(Items from a data source)
↓↓↓
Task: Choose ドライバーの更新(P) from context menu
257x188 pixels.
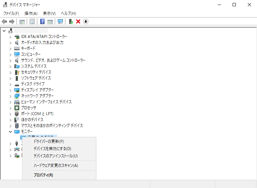Action: point(48,141)
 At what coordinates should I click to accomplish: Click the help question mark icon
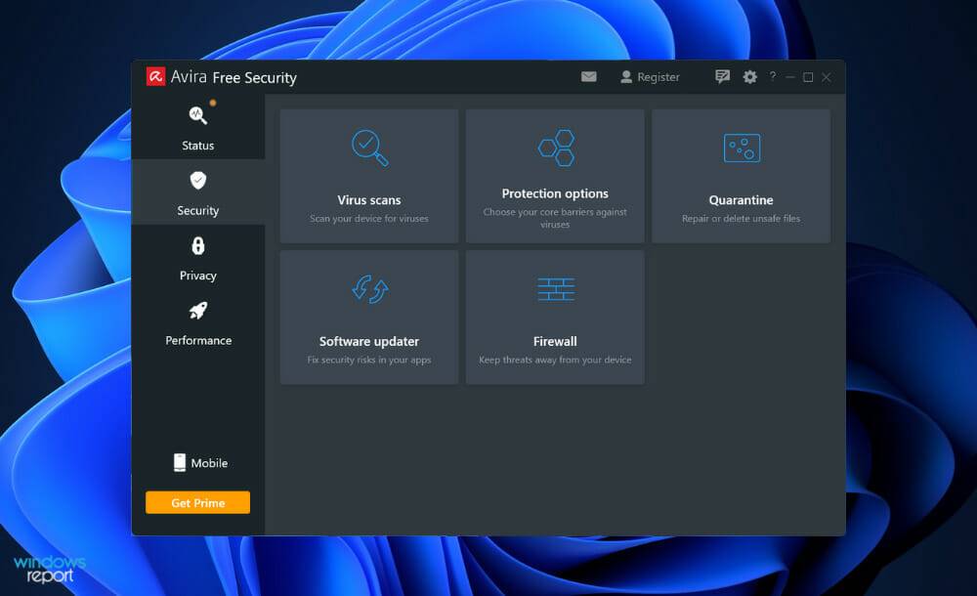point(772,76)
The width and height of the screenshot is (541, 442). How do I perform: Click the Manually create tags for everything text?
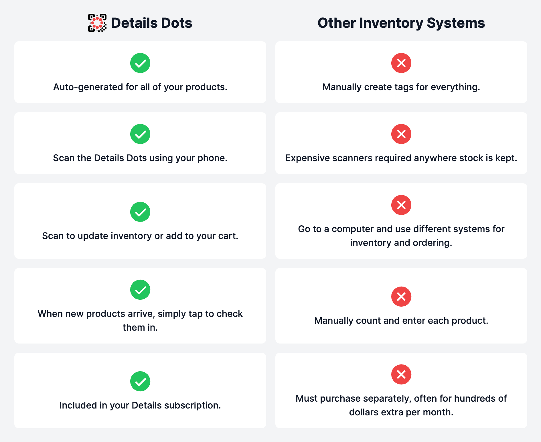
↑↑↑
*What to produce:*
The answer must be the data above, repeated exactly, with no pictures.

*Reply:*
Task: Choose ドライバーの更新(P) from context menu
257x188 pixels.
Action: point(48,141)
 At what coordinates should I click to accomplish: Click the help question mark icon
point(772,76)
The width and height of the screenshot is (541, 442). How do I perform: Click the Manually create tags for everything text?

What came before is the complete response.